I have a quick question about rosehip oil. As I understand it, this oil contains a form of vitamin A that is a bit like a natural version of a retinoid. Does this mean that if one uses the oil (or a product containing this oil) on the face, it should only be used at night in the same way as a retinoid?

Many thanks in advance,


  • edited November 2016
    It is being said on some websites it contains about 0.04% all trans retinoic acid (Vitamin A) and about 0.2% ascorbic acid (Vitamin C). I don't know if its true, but then it would be a very high amount of vitamin A. However there have been studies which couldn't find any vitamin A in the oil. Although another study found cold pressing the oil may preserve the vitamin A, which was present at around 0.35mg/L (0.000035%) (link). According a post on this blog it's about 0.0001%, also stating that the low concentrations is the reason some studies can't detect the vitamin A (link).
  • edited November 2016
    @Peter Rosehip plant may contain Vitamin C but Rosehip oil contains NO Vitamin C! There has been controversy on this.

    Vitamin C is only present in the fresh fruit.
    "My research and inquiries in various institutions (including the German Society for Fat Science, the Faculty of Nutritional Sciences of the University of Hohenheim and a specialized oils chemist) confirmed that in the fatty oils have no significant amounts of water-soluble vitamins and it is a transmission error of the ingredients rosehip oil on the handle, the going ever since, and reproduced from source to source further (be like other oils, which levels of vitamin C or those of the B-series rumored)"

    @Tracey, i was just discussing Rosehip oil with Peter on this forum thread 

    Rosehip oil should not be used in the day!!

    Rosehip contains betacarotene, a precursor of trans-retinoic acid and trace amounts of retinoic acid like Peter said. 

    The reason why Rosehip is not suitable to be used in the day is not just the Vitamin A it contains but also because it is highly oxidative unstable. Oils strongly susceptible to oxidation such as rosehip, evening primrose, pomegranate oil and other oils with parts of α and γ-linolenic acid and high linoleic acid (e.g. hemp, elder, currant and other seed oils). 

    This German website specialise in oils teaches us not only is the use of sunscreen important in the fight against aging , but also which oils one uses during the day. They have a list of oils with very detailed information. Unfortunately it's in German (i use chrome to translate). 
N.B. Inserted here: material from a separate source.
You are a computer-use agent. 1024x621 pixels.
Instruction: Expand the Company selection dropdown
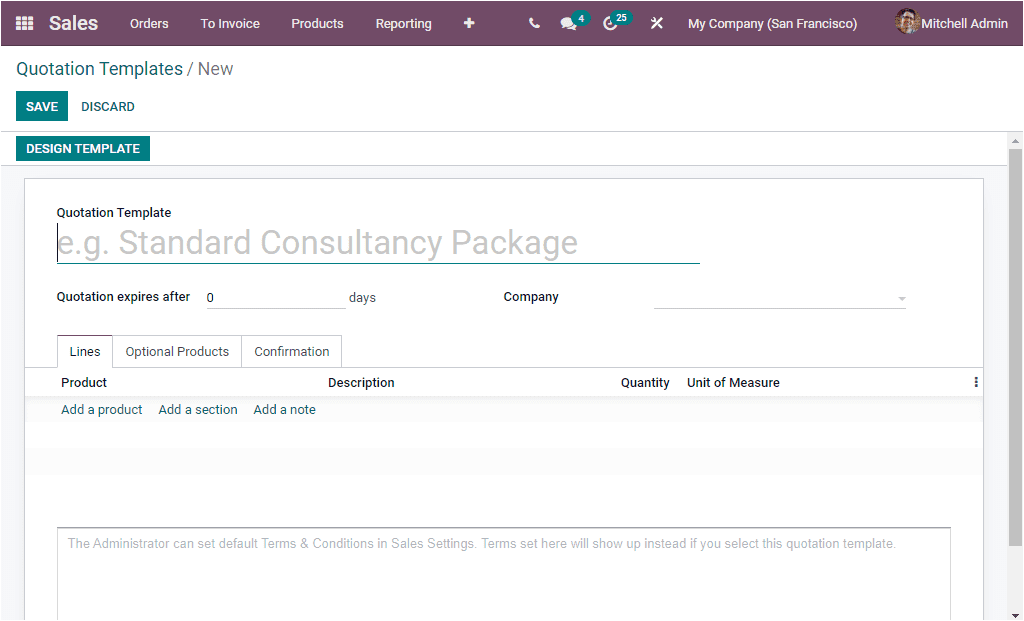(x=901, y=297)
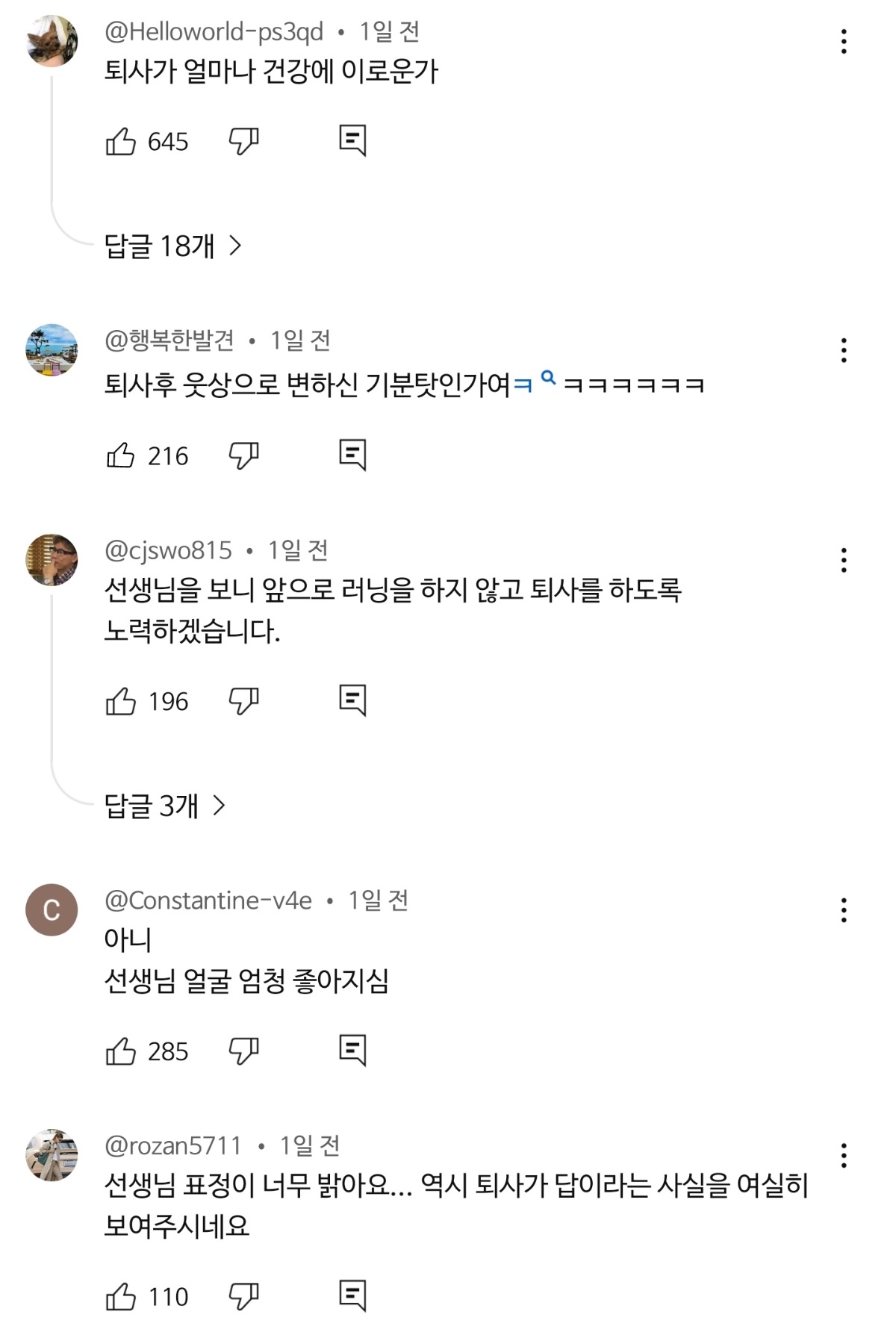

    if you are keen, i have done quite a bit of research on facial oil and in particular rosehip oil, you may read this post.
  • @Tracey I would not use pure rosehip oil in the day. however i am not sure if it is ok to use a product containing a small amount of rosehip oil in the day. i think to play safe, i will avoid rosehip oil in any product for day time use. i certainly have seen a huge number of brands using rosehip oil in their products for day time use! if i really really like the product and rosehip oil was in small quantities, i think i can overlook it. Ideally, no oxidative unstable oils for daytime use!
  • @RandyS Excellent link! *off to check it!*
  • Wow! Thank you all so much for your input. It is very much appreciated.